__Task to complete__: Copy, from the listing, every line in which the string "will" is present.

__Exercise materials__:
- - -

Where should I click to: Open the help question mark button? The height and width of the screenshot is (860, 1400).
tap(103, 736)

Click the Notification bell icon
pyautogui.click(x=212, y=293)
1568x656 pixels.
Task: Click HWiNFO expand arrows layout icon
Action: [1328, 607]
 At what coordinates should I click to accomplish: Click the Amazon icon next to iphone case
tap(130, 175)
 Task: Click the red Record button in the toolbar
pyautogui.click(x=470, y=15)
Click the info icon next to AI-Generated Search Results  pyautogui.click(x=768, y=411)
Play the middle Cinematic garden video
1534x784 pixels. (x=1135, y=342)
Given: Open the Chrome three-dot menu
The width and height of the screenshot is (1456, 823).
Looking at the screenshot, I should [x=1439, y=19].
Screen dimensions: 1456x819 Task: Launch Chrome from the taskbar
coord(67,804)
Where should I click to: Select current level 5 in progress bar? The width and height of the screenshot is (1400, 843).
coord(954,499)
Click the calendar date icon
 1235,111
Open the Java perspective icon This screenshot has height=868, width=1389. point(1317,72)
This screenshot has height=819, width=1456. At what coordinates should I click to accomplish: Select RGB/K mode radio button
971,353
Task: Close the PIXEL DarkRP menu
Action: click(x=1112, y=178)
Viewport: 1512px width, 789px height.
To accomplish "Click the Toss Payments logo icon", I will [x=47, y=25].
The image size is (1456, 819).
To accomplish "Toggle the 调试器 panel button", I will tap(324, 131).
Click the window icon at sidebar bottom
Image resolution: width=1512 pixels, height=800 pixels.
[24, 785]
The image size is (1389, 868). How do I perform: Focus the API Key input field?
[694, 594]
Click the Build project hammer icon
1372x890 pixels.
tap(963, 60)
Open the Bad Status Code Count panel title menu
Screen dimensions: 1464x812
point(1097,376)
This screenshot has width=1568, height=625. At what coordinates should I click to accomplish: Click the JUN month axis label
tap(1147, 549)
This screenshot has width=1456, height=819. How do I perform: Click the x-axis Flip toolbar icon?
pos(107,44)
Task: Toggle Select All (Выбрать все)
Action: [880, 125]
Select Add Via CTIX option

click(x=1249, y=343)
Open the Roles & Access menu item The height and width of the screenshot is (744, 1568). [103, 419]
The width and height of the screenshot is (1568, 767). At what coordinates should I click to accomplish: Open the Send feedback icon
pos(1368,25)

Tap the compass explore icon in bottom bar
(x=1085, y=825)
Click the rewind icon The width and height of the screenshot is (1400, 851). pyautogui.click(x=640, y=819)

- - -

__Answer below__:
To accomplish "Click the Toss Payments logo icon", I will [x=47, y=25].
To accomplish "Toggle the 调试器 panel button", I will tap(324, 131).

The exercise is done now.